Last year, Affectiva used this technology to test a famous ad for Volkswagen featuring a little boy dressed as Darth Vader, using the force — or trying to.
"The more people watched it, the more enjoyable this ad became," el Kaliouby says. She says even people who had seen the ad many times will still smile in anticipation of the punch line.
"This is an essential element of a successful, or a great ad that's going to go viral," she says.
And this year, after the Super Bowl, Graham Page and Millward Brown will be testing more of his client's ads.

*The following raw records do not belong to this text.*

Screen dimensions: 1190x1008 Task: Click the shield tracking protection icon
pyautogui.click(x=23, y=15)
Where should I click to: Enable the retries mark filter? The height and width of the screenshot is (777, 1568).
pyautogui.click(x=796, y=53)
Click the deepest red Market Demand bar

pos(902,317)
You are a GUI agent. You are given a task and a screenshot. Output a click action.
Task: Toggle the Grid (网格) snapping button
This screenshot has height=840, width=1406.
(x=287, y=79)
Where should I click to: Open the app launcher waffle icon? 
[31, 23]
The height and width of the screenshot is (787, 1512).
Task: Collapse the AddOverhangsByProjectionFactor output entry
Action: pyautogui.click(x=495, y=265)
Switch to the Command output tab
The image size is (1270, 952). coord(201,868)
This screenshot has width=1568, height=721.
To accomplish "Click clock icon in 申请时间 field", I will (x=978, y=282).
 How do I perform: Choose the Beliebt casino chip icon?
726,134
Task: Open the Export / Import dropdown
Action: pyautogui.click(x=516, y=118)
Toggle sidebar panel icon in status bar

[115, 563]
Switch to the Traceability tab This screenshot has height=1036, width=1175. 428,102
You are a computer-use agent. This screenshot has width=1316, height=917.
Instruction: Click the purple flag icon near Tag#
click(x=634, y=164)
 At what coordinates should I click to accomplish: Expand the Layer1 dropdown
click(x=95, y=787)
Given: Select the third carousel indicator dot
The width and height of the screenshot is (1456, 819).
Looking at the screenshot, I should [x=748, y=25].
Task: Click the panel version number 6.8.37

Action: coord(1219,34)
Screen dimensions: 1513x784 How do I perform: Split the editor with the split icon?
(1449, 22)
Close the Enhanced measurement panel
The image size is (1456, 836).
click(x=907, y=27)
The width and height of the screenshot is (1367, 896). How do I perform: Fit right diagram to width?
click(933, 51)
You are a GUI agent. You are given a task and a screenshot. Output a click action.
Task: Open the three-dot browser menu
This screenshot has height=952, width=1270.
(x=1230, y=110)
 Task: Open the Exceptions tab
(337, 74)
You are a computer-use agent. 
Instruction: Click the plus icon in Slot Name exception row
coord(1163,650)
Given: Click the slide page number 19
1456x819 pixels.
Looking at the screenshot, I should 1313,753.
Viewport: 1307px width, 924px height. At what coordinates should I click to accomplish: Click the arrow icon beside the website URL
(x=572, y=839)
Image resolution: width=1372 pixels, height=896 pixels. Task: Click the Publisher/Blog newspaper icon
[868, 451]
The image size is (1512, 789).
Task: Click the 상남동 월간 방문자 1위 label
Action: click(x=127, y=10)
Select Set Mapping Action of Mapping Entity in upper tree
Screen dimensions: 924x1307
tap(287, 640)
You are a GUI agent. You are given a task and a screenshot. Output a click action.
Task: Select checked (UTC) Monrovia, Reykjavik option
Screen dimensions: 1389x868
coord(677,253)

Anyone, anywhere will be able to log on to Affectiva's website and watch commercials from the game.
"We'll be recording things like whether people are smiling, whether people are frowning, whether they're shocked and surprised, and whether they're even paying attention," Page says.
The site will let you compare your reactions with the rest of the world's, and Picard says the amount of data they will collect could be invaluable for advertisers — and even for autism research.